Concat-ID: Towards Universal Identity-Preserving Video Synthesis
Yong Zhong, Zhuoyi Yang, Jiayan Teng, Xiaotao Gu, Chongxuan Li
2025-03-19
Summary
This paper is about a new AI system called Concat-ID that can create videos of people while making sure they look like the same person throughout the video, even if you change things like their expression or background.
What's the problem?
It's hard to create AI-generated videos where the person's identity stays consistent, especially when you want to edit the video or put the person in different situations.
What's the solution?
Concat-ID uses a special technique to extract key features from images of the person and then combines those features with the video creation process. This helps the AI maintain the person's identity while still allowing for changes and edits.
Why it matters?
This work is important because it can be used to create realistic and editable videos of people, which could have applications in areas like virtual try-on, video games, and special effects.
Abstract
We present Concat-ID, a unified framework for identity-preserving video generation.
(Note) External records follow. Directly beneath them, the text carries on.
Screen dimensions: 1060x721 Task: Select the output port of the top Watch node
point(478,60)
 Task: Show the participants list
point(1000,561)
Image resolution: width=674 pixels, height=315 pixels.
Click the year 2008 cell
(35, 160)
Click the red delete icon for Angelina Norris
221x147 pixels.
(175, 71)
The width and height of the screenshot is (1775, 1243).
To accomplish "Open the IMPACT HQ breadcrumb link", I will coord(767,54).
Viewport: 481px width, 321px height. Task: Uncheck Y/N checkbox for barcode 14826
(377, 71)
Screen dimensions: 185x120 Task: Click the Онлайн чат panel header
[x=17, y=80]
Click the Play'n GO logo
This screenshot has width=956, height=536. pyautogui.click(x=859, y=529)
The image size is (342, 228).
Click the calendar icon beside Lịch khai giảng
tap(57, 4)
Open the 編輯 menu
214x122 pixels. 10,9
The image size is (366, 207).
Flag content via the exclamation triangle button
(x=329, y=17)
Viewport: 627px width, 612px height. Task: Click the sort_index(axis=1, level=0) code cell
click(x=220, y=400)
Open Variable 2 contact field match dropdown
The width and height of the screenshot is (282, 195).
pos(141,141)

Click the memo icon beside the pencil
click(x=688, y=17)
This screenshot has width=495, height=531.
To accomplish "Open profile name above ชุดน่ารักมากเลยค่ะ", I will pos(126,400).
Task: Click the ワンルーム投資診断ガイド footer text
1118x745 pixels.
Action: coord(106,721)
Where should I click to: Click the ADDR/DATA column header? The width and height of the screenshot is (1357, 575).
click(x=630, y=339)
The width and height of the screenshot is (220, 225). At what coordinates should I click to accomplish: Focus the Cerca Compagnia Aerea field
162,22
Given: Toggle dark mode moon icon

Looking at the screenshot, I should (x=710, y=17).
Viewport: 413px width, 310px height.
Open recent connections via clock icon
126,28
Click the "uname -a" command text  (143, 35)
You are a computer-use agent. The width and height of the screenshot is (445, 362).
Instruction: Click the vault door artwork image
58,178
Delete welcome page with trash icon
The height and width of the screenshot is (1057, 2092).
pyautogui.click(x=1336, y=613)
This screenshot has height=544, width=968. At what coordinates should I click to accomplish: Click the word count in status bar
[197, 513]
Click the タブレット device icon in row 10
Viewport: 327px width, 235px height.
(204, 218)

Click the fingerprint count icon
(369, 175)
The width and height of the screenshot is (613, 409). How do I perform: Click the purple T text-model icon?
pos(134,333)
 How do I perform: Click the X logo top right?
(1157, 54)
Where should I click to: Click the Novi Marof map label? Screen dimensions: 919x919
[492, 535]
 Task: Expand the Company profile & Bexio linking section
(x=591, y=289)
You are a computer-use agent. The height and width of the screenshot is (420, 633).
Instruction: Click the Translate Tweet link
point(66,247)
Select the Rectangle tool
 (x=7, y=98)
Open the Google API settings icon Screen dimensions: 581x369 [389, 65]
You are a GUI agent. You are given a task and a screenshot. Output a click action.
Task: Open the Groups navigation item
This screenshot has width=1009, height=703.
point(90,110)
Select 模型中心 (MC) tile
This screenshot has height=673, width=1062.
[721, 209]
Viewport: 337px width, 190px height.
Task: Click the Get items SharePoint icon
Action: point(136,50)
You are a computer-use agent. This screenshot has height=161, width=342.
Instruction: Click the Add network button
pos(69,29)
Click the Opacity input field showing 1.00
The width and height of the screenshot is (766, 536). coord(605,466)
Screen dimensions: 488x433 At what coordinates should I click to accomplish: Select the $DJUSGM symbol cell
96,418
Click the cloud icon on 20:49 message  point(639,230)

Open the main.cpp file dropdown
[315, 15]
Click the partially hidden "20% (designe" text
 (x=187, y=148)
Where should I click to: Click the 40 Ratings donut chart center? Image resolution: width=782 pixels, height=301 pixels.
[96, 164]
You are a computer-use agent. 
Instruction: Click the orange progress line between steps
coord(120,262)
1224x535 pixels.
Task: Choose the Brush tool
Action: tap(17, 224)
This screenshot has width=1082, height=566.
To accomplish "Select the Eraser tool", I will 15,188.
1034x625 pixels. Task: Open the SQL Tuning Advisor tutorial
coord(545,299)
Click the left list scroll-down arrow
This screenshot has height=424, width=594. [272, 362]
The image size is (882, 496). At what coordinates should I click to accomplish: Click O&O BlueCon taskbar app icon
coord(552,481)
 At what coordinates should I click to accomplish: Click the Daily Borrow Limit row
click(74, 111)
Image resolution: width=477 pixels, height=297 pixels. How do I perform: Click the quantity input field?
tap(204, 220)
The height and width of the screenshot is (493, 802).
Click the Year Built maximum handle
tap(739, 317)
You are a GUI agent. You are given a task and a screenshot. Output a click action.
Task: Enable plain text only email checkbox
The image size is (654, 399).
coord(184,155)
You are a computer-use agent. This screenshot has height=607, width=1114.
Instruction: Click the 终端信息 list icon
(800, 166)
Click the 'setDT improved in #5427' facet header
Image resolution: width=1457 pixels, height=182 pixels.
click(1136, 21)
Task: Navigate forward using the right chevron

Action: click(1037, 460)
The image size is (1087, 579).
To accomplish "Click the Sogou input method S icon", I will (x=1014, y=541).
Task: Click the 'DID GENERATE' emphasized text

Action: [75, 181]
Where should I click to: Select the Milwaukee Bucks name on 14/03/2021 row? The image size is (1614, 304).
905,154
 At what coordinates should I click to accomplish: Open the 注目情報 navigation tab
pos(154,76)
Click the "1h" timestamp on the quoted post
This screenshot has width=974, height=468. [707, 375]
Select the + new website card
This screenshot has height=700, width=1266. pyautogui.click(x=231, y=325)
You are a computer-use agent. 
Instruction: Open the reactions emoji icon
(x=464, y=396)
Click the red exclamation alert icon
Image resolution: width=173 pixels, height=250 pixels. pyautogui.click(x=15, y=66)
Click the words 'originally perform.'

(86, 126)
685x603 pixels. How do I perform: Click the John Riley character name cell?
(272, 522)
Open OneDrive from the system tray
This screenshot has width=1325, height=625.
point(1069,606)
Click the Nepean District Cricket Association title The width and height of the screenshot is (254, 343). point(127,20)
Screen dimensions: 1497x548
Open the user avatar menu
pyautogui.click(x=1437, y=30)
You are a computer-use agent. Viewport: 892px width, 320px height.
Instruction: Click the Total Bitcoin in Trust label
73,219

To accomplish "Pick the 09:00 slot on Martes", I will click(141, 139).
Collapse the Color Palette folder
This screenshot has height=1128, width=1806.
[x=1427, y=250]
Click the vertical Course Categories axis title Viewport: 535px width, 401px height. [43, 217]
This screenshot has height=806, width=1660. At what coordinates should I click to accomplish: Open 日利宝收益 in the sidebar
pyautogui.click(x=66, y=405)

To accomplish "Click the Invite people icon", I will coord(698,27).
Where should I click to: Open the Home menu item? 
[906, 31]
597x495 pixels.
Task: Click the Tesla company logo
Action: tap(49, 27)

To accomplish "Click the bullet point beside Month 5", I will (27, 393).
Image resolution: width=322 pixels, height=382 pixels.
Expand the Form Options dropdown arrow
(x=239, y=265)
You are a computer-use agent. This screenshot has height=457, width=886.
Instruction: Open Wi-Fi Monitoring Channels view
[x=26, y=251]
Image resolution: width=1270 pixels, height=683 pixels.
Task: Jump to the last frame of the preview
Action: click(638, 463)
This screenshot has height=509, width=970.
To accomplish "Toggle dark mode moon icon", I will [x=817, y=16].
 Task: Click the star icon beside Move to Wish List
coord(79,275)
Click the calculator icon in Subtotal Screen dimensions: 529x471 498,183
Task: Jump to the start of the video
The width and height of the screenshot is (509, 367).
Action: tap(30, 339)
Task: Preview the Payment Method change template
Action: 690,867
Concat-ID employs Variational Autoencoders to extract image features, which are concatenated with video latents along the sequence dimension, leveraging solely 3D self-attention mechanisms without the need for additional modules. A novel cross-video pairing strategy and a multi-stage training regimen are introduced to balance identity consistency and facial editability while enhancing video naturalness. Extensive experiments demonstrate Concat-ID's superiority over existing methods in both single and multi-identity generation, as well as its seamless scalability to multi-subject scenarios, including virtual try-on and background-controllable generation. Concat-ID establishes a new benchmark for identity-preserving video synthesis, providing a versatile and scalable solution for a wide range of applications.